Abrió los ojos y pasó una mirada complacida por sus invitados, que, luego de escuchar la cita absortos, hacían gestos aprobatorios.

– ¿Quién escribió la frase que acabo de citar? -preguntó el Benefactor.

Se examinaron unos a otros, buscaron, con curiosidad, con recelo, con alarma. Finalmente, las miradas convergieron en el rostro amable, redondo, embarazado por la modestia, del menudo polígrafo en quien, desde que Trujillo hizo renunciar a su hermano Negro con la vana esperanza de evitar las sanciones de la OEA, había recaído la primera magistratura de la República.

– Me maravilla la memoria de Su Excelencia -musitó Joaquín Balaguer, haciendo alarde de una humildad excesiva, como aplastado por el honor que se le hacía-. Me enorgullece que recuerde ese modesto discurso mío del pasado 3 de agosto.

Detrás de sus pestañas, el Generalísimo observó cómo se descomponían de envidia las caras de Virgilio Alvarez Pina, de la Inmundicia Viviente, de Paíno Pichardo y de los generales. Sufrían. Pensaban que el nimio, el discreto poeta, el delicuescente profesor y jurista acababa de ganarles unos puntos en la eterna competencia en que vivían por los favores del jefe, por ser reconocidos, mencionados, elegidos, distinguidos sobre los demás. Sintió ternura por estos diligentes vástagos, a los que tenía viviendo treinta años en perpetua inseguridad.

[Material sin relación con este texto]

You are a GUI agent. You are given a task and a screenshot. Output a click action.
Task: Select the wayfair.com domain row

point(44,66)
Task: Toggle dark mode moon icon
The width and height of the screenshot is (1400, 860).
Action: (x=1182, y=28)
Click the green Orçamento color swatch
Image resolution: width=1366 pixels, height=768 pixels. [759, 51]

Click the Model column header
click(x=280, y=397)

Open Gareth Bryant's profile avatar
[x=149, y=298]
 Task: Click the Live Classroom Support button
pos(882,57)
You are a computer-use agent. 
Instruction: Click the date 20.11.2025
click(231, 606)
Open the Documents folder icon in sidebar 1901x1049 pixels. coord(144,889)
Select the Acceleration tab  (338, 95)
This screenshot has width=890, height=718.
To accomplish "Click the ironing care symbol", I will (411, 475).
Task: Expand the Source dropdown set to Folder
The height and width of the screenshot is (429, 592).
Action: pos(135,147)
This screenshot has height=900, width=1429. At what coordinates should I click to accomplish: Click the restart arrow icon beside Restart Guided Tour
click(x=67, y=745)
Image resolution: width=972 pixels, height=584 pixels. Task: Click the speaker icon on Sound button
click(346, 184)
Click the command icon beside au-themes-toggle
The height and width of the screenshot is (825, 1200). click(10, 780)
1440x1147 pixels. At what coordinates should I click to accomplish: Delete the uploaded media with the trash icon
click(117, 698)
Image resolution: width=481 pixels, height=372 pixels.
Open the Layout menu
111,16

– No es una mera frase, Simon -afirmó-. Trujillo no es uno de esos gobernantes que dejan el poder cuando silban las balas. Yo aprendí lo que es el honor a tu lado, entre los marines. Allí supe que se es hombre de honor en todo momento. Que los hombres con honor no corren. Pelean Y, si hay que morir, mueren peleando. Ni Kennedy, ni la OEA, ni el negro asqueroso y afeminado de Betancourt, ni el comunista Fidel Castro, van a hacer correr a Trujillo del país que le debe todo lo que es.

El Constitucionalista Beodo comenzó a aplaudir, Pero, cuando muchas manos se alzaban para imitarlo, la mirada de Trujillo cortó en seco el aplauso.

– ¿Sabes cuál es la diferencia entre esos cobardes y yo, Simon? -prosiguió, mirando a los ojos a su antiguo instructor-. Que yo fui formado en la infantería de marina de los Estados Unidos de América. Nunca lo he olvidado. Tú me lo enseñaste, en Haina y en San Pedro de Macoris. ¿Te acuerdas? Los de esa primera promoción de la Policía Nacional Dominicana somos de acero. Los resentidos decían que la PND quería decir «pobres negritos dominicanos». La verdad es que esa promoción cambió a este país, lo creó. A mí no me sorprende lo que tú estás haciendo por esta tierra. Porque eres un verdadero marine, como yo. Hombre leal. Que muere sin bajar la cabeza, mirando al cielo, como los caballos árabes. Simon, a pesar de lo mal que se porta, yo no le guardo rencor a tu país. Porque a los marines les debo lo que soy.